Document section:
****
Washington - I wasn't sure what to call it when the Airbnb host told us, after accepting our reservation - and noticing that we'd have a toddler in tow - that my husband and I had better be “excessively diligent.”
The last time she had a toddler stay in their spare room, she mentioned ominously, she had a broken wine glass and merlot stains to show for it.
There was also the time that a hostess at a café (as in not-that-fancy) told me that, no, they don't have high chairs, with a look that asked me to read this between the lines: “Your kid is not welcome here.”
I would hardly remember the occasion, but my mom was visiting from out of town and this was where we'd had dinner the week before my daughter was born. I would have enjoyed that Last Supper more if I had known such meals would heretofore be eaten with a child on my lap. That is, unless I wanted to squander a date night on a 'round-the-corner restaurant that costs less than the sitter.
I'm not implying that these hospitality establishments must throw their arms open wide to us and our (did I mention she's well-behaved?) toddler, or that parents have a right to eat at places where they actually like the food. But let's at least call it what it is: toddler discrimination.
Discrimination is “the unjust or prejudicial treatment of different categories of people or things, especially on the grounds of race, age, or sex.” In this case, it's the assumption that my toddler will act just like the last one that walked through the door - or the most memorable one of late.
Technically, Airbnb's discrimination clause makes it illegal for a host to refuse our reservation because of age - my daughter's as much as mine. So why, instead of saying as much, did I find myself offering to drink red wine from a Nalgene bottle (“Adult sippy cups!” the host mused in response) to prevent a dreaded spill? Why do I find myself avoiding restaurants where I know our arrival will be met with grimaces, even if my toddler's track record shows she can behave just fine in public?
My daughter is a few months shy of two. I get it. A lot of kids her age would need a side of duct tape to sit through a meal. Saying there are certain places where a toddler isn't welcome isn't “unjust” so much as wise. White tablecloths and crayons, for example, don't mix.
We're big fans of date night, but we also like vacationing and eating out with our daughter when appropriate. We enjoy watching her unexpectedly scarf the chicken lawaan at an Afghani restaurant or wave to the other patrons as we walk to our table. We love it when a waiter is surprised by how well she behaves or how much she ate (we usually are amazed, too).
While we're past the bring-the-baby-anywhere stage, that doesn't mean having a toddler suddenly defines where we should go, where we should stay and what we should eat.
That's why we slept at that Airbnb place anyway, where we drank as much red wine as our allergies would allow (a few sips, really) on the back patio, just to be safe. We made sure to toss dirty diapers in the outdoor trash, and kept all four of our communal eyes on the little one, who was far more interested in reorganising her mother's suitcase than destroying anything in the room.
Concerned that perhaps the host's reservations about our toddler were shared with the entire city of Charleston, I had made careful plans about what we'd do and where we'd eat. We opted for a walking tour of the city (with a stroller, of course) rather than a carriage ride that would have required snack bribery to keep her in her seat. We ate at Sean Brock's casual taco joint, Minero, rather than his fancier flagship, Husk. And we were reminded that, overall, people are really gracious about the whole toddler thing.
Our waitress at one restaurant must have been a new grandparent, because she could not stop fawning over our pig-tailed babe. Her welcoming air made us feel right at home, even after a scan of the dining room for other children came up empty.
But, even in the most hospitable of environments, the rules for dining out with a toddler still apply. If our food takes more than 40 minutes to arrive, all bets are off. We made it through that particular meal not because of the waitress's kid-friendliness, nice as she was, but because they had bread to nibble on and an entryway with plenty of leaves and sticks on the floor for emergency entertainment.
You see, even though it's gone well in the past, I am testing the mettle of my parenting every time we venture out with the kid. I want to prove to the world that toddlers and their parents have the right to eat out and vacation, too, and that they can be expected to behave accordingly.
But I can't guarantee it. I, like every other toddler parent, have come to the uncomfortable conclusion that rearing children is one of God's favourite ways to keep us humble; to remind us that, no matter how well yesterday went, tomorrow could be a doozy.
We're still figuring it out and, while we know as well as our fellow diners that a given meal could end in tears (or worse), we don't think our child - or we - should lose the privilege before we've even had the chance to earn it.
****
Extracted information:
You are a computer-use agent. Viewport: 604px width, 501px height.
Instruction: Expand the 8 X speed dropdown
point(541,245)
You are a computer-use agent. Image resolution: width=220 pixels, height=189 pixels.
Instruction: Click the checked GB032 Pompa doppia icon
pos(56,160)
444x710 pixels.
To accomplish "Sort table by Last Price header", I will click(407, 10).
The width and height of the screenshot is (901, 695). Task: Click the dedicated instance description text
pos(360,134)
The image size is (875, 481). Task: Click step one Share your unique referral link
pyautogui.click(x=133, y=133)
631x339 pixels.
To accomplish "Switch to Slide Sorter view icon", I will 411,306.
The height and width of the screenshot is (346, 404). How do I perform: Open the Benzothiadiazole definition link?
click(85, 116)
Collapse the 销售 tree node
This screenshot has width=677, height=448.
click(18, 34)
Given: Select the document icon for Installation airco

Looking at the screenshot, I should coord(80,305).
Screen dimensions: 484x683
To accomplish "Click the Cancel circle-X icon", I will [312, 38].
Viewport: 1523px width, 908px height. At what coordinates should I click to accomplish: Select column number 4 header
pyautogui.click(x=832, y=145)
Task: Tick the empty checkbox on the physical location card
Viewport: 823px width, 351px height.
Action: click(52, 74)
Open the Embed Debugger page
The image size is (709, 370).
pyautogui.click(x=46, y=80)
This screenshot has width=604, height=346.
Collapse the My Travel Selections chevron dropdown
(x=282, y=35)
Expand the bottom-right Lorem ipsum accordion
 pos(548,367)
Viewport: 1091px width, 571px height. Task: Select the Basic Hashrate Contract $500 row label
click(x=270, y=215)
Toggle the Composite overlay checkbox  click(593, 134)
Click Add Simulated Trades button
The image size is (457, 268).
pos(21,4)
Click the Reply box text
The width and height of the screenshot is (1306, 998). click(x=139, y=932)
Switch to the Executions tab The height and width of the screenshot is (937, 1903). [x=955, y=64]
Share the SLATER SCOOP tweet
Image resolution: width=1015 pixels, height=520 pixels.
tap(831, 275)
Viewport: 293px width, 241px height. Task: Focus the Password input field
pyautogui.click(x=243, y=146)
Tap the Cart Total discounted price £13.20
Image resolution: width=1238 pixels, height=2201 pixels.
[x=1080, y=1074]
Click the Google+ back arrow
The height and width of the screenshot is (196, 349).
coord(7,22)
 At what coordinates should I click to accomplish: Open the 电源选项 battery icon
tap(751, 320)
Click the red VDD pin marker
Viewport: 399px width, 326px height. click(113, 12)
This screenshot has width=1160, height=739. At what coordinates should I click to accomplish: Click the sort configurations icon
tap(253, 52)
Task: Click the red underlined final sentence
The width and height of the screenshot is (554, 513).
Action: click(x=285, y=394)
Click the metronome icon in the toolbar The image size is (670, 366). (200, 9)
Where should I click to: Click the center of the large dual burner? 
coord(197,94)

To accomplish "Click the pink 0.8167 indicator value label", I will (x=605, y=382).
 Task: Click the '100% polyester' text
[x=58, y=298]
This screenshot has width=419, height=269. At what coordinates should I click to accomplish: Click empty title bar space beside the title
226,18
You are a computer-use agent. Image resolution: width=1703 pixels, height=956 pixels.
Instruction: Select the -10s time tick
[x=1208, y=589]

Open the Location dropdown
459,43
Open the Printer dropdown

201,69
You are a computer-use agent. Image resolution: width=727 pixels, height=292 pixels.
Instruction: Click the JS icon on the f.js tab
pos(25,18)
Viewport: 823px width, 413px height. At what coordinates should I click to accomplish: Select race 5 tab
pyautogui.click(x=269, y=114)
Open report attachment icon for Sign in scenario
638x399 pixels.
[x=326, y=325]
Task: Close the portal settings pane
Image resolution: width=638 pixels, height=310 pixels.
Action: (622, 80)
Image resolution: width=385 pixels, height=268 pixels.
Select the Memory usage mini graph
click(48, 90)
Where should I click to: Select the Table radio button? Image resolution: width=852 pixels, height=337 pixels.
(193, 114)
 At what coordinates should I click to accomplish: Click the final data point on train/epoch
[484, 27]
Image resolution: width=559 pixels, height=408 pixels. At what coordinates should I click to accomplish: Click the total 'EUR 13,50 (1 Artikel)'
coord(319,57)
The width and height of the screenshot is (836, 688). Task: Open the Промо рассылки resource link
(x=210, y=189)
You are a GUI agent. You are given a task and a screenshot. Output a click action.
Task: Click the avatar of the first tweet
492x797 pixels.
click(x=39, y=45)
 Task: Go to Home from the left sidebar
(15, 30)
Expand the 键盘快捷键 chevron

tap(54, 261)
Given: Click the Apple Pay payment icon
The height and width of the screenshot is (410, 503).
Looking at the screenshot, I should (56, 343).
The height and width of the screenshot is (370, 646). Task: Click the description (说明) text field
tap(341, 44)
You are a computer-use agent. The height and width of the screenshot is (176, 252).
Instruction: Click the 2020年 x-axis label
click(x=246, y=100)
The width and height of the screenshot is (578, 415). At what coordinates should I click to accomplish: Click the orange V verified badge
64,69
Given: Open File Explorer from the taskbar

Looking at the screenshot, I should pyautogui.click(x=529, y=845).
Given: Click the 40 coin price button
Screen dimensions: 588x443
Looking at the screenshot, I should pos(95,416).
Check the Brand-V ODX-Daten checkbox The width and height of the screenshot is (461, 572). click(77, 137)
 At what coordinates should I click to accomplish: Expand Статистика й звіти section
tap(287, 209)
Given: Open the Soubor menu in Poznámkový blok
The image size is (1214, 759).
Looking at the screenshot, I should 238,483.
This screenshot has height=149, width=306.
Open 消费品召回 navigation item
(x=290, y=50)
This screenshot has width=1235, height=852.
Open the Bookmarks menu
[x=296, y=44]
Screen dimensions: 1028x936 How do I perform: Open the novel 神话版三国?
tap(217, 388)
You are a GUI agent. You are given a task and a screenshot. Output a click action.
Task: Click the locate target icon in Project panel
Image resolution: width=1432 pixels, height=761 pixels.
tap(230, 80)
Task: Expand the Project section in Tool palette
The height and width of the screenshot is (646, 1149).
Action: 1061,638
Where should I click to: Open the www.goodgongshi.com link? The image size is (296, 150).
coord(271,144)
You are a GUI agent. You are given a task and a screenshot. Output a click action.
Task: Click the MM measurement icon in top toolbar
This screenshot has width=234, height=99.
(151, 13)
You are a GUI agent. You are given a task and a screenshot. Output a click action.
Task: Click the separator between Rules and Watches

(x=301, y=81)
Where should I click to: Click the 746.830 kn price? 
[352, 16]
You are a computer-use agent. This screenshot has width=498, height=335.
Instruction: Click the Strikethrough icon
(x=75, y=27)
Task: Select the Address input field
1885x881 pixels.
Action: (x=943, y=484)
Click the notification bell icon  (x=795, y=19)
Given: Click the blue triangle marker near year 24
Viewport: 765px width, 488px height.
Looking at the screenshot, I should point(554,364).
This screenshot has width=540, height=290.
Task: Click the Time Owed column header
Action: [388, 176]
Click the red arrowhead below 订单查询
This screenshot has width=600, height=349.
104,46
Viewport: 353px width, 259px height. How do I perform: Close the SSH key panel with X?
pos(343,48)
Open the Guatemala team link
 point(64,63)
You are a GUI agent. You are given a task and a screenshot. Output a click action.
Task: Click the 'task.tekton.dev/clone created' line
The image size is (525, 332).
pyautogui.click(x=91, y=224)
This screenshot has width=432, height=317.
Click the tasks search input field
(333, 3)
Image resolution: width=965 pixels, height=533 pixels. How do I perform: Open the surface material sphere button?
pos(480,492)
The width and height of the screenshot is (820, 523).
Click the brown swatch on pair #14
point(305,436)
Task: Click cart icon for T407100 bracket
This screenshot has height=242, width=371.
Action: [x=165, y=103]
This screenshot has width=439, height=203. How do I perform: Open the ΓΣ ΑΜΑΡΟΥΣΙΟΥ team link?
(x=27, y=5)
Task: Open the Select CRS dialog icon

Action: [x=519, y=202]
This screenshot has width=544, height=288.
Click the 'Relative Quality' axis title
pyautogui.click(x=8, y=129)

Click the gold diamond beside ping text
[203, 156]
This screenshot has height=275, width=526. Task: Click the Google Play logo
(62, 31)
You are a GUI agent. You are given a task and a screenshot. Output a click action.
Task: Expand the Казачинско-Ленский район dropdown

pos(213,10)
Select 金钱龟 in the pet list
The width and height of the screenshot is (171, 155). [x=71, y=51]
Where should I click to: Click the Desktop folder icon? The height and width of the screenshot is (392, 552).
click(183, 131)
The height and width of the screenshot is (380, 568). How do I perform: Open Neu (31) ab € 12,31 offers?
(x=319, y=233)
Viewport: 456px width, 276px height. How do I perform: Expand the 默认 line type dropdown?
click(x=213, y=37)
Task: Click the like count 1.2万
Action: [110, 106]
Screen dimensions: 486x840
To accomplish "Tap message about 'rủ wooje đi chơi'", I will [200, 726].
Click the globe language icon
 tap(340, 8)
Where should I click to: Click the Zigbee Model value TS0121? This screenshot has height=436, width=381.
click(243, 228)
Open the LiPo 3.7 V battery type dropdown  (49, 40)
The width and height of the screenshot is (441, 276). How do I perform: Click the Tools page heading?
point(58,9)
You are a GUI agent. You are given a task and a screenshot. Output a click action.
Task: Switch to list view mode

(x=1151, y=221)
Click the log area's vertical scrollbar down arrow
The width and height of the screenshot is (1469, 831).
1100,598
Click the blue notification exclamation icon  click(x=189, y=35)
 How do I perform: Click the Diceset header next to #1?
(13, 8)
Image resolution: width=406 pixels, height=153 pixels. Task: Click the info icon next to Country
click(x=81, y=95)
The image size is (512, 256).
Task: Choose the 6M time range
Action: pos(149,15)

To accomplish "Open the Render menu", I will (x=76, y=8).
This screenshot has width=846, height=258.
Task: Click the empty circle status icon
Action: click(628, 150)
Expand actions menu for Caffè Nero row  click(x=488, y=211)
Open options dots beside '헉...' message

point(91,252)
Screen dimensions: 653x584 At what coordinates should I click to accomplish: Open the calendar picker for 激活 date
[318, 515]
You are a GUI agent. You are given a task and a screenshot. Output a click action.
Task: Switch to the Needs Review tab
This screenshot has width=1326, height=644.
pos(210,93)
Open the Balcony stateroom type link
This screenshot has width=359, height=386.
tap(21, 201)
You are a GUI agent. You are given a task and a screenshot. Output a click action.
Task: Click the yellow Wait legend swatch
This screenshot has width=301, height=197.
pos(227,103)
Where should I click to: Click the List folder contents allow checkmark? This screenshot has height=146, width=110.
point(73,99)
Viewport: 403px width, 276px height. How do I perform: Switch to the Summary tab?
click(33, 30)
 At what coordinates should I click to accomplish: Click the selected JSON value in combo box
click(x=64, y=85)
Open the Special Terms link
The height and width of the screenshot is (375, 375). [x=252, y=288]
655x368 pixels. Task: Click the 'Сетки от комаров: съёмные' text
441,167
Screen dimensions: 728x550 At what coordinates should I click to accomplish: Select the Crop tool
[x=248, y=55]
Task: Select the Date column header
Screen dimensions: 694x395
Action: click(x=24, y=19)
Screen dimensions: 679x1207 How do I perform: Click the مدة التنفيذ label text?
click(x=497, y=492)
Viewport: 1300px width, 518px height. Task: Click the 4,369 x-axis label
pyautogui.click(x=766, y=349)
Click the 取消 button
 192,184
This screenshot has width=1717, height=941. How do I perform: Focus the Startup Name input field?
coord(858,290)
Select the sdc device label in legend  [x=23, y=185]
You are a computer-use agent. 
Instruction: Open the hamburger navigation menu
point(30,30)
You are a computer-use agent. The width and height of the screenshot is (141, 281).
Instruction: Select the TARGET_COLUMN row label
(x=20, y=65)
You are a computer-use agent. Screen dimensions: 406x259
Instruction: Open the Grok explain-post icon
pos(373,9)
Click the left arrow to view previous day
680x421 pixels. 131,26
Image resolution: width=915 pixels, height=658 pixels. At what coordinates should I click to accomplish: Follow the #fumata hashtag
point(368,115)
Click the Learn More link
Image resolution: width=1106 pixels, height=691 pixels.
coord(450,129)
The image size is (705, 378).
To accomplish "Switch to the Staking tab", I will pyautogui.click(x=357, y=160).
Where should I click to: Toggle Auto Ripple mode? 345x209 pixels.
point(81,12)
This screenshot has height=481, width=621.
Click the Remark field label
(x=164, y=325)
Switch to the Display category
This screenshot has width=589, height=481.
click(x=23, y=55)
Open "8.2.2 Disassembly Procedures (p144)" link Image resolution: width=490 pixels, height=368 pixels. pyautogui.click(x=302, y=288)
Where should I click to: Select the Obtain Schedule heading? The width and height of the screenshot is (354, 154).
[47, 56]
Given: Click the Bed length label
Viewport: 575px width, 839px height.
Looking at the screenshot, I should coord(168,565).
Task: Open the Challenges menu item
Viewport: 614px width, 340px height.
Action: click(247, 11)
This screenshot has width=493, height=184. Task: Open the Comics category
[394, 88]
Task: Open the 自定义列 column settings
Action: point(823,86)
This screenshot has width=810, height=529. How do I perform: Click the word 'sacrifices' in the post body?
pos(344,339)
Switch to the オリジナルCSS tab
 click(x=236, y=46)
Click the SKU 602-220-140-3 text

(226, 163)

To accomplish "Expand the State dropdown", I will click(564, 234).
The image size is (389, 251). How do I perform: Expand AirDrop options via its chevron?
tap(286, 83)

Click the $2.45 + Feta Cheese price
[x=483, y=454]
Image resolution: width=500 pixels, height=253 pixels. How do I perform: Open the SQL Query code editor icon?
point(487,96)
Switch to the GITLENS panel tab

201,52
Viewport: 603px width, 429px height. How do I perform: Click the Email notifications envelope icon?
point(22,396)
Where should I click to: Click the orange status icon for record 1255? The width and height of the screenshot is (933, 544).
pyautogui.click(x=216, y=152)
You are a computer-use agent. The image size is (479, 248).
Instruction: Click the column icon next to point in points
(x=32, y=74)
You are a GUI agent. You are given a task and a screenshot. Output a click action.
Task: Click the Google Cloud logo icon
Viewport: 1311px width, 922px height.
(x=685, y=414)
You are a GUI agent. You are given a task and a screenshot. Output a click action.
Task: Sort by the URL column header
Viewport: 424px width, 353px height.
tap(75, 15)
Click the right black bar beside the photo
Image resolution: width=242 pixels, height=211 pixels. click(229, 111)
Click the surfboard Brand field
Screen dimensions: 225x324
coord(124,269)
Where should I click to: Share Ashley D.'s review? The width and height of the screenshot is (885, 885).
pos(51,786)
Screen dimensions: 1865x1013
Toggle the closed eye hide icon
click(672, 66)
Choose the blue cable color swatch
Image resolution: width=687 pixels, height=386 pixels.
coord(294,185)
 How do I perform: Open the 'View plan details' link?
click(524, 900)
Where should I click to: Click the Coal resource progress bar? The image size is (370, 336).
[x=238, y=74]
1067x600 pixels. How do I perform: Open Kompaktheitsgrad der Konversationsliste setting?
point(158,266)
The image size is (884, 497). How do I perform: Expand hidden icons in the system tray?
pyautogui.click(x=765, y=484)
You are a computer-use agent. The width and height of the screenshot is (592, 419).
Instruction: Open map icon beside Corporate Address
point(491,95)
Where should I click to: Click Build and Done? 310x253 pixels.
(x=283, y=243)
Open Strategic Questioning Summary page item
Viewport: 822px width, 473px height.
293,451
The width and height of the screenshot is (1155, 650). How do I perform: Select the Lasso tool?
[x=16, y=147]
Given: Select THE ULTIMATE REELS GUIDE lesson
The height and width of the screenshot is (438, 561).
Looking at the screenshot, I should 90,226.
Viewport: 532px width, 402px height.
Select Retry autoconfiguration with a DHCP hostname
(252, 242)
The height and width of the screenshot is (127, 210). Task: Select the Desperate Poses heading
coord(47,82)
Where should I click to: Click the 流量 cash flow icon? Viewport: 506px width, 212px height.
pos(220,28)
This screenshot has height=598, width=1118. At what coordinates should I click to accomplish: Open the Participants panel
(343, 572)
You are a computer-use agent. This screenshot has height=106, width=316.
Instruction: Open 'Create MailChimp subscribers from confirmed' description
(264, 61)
****
Requirement 1: In the essay about traveling and dining out with a toddler, which restaurant did the family eat at instead of Husk?
Requirement 2: Echo the passage of the essay about traveling and dining out with a toddler, everything from "I'm not implying" down to "one of late.".

Expected answer 1: They ate at Minero, Sean Brock's casual taco joint.

Expected answer 2:
I'm not implying that these hospitality establishments must throw their arms open wide to us and our (did I mention she's well-behaved?) toddler, or that parents have a right to eat at places where they actually like the food. But let's at least call it what it is: toddler discrimination.
Discrimination is “the unjust or prejudicial treatment of different categories of people or things, especially on the grounds of race, age, or sex.” In this case, it's the assumption that my toddler will act just like the last one that walked through the door - or the most memorable one of late.